▸ YOUR GOAL: The lines below, from the one containing "The width and" through the one containing "Given: Click the Build hammer icon", should be set down exactly, with no pictures and nothing else.

▸ RECORD EXCERPTS:

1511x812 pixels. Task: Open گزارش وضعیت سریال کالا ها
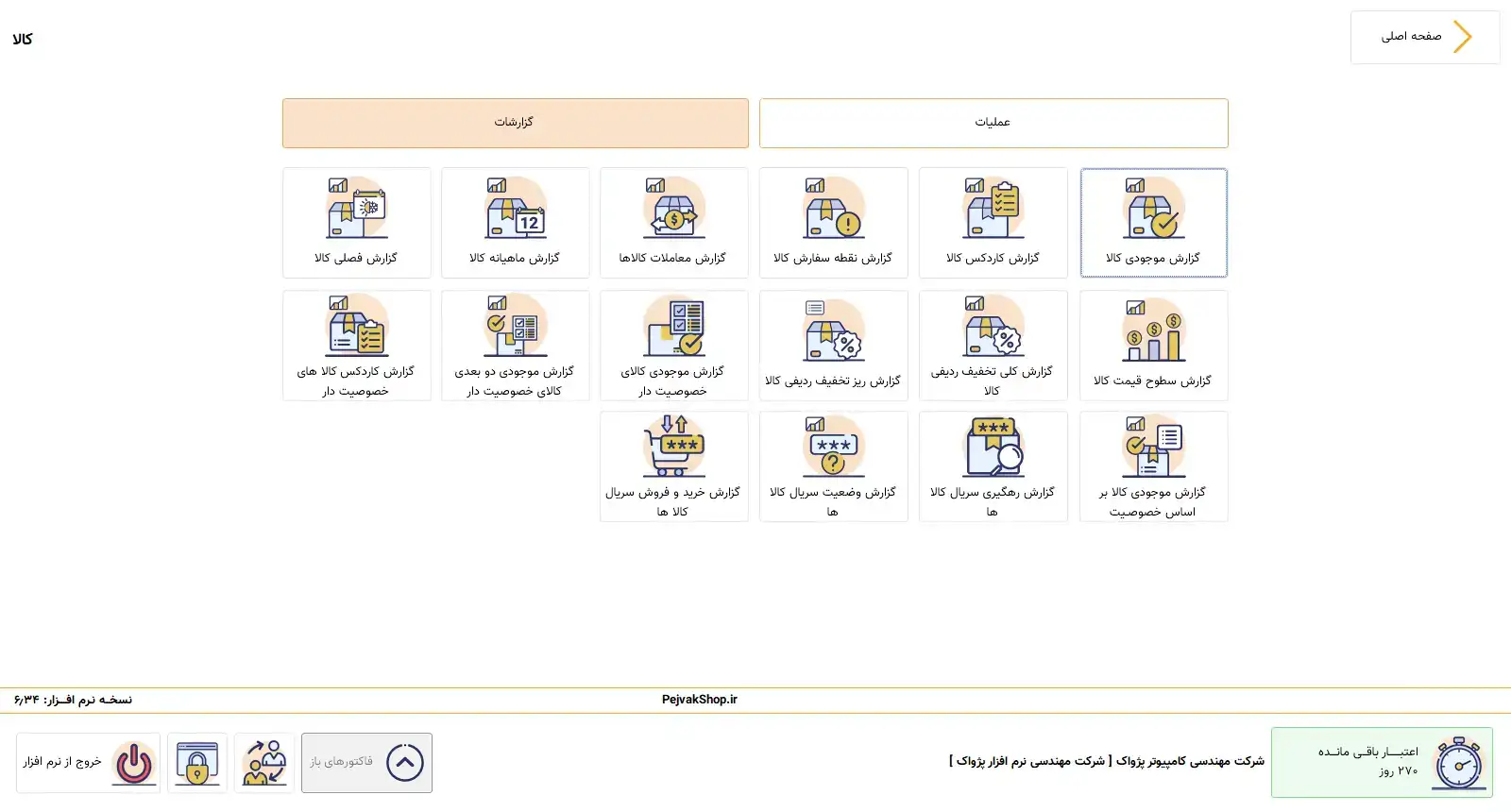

--

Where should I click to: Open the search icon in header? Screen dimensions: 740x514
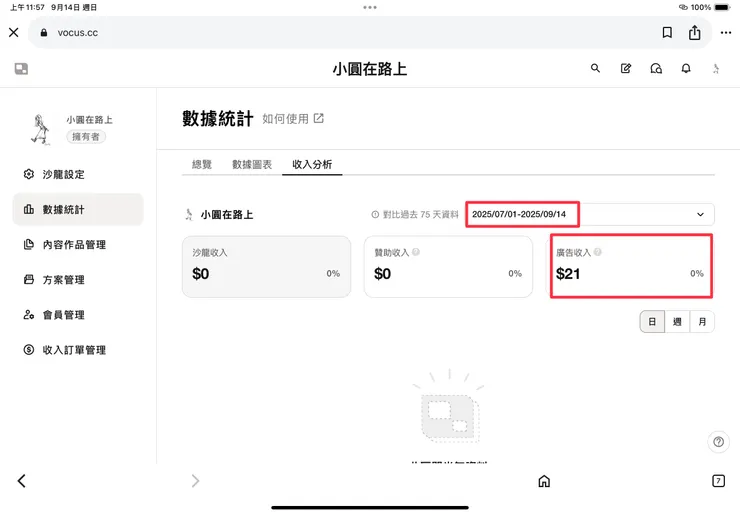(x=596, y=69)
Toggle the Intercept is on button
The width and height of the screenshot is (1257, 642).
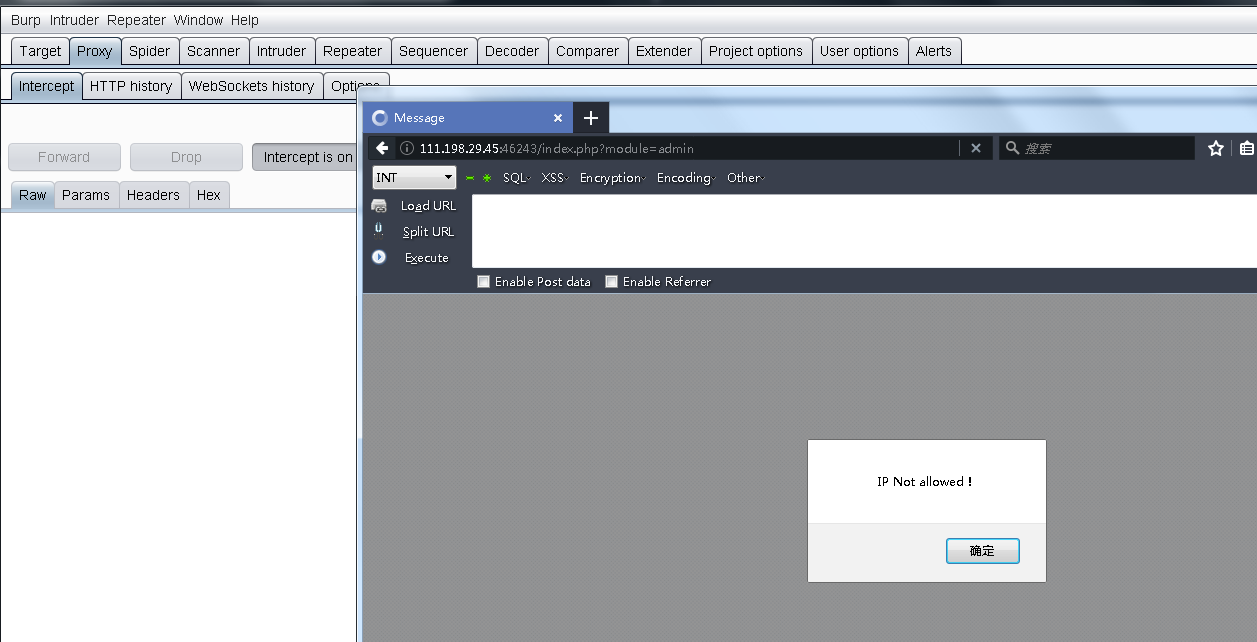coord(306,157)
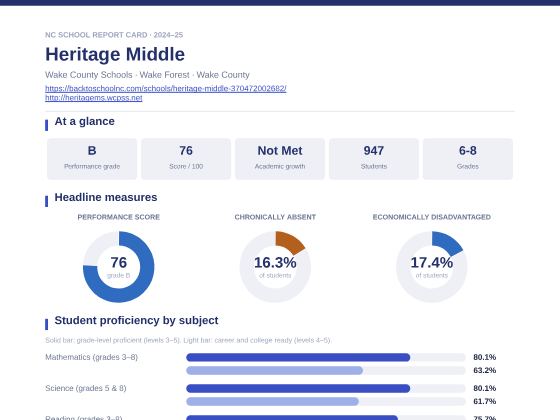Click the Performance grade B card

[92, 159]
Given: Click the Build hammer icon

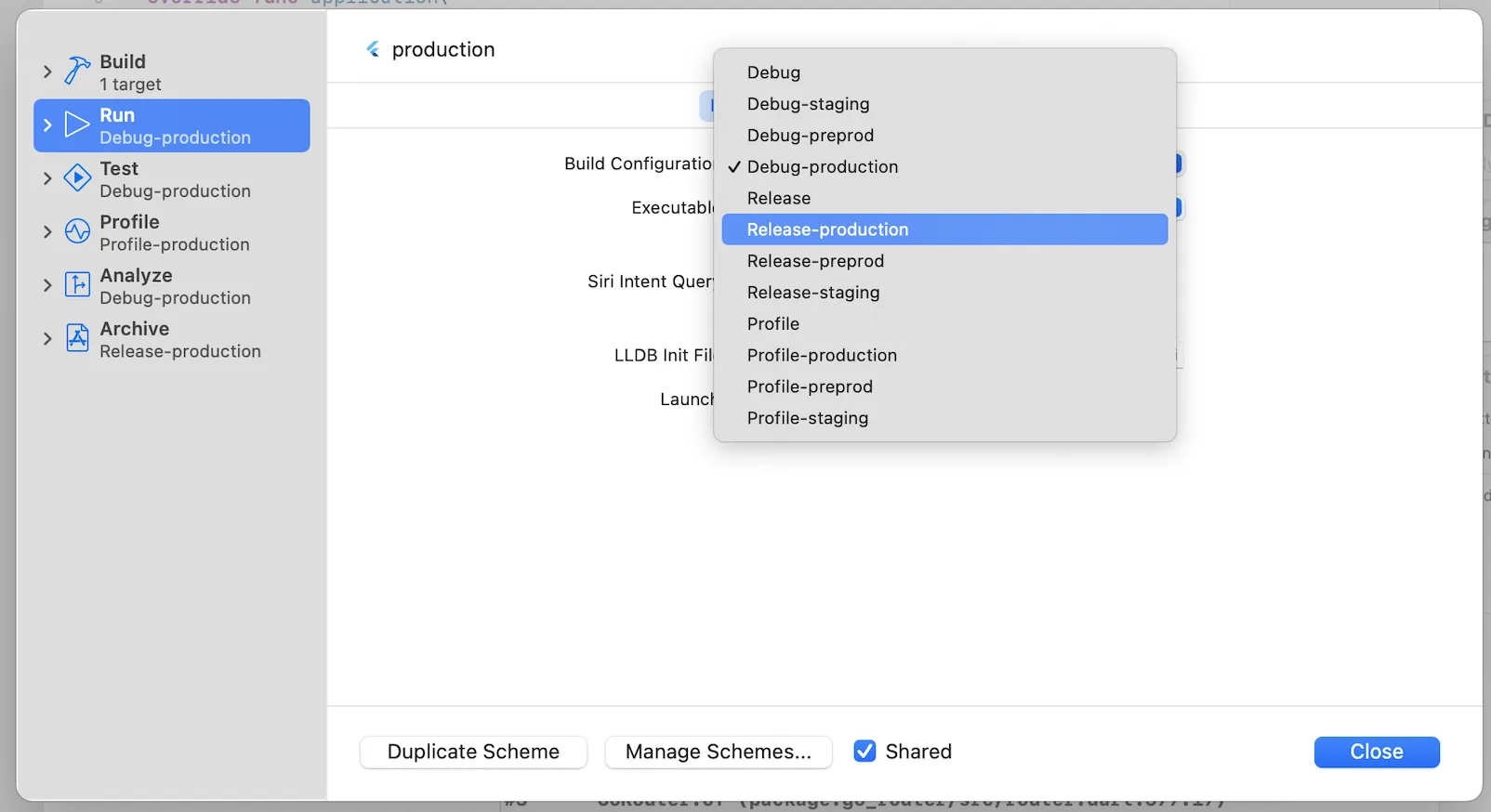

--

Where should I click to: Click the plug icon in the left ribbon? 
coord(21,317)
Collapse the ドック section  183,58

▸ THE COMPLETED TASK:
The width and height of the screenshot is (1257, 642).
coord(306,157)
Click the Performance grade B card

[92, 159]
Given: Click the Build hammer icon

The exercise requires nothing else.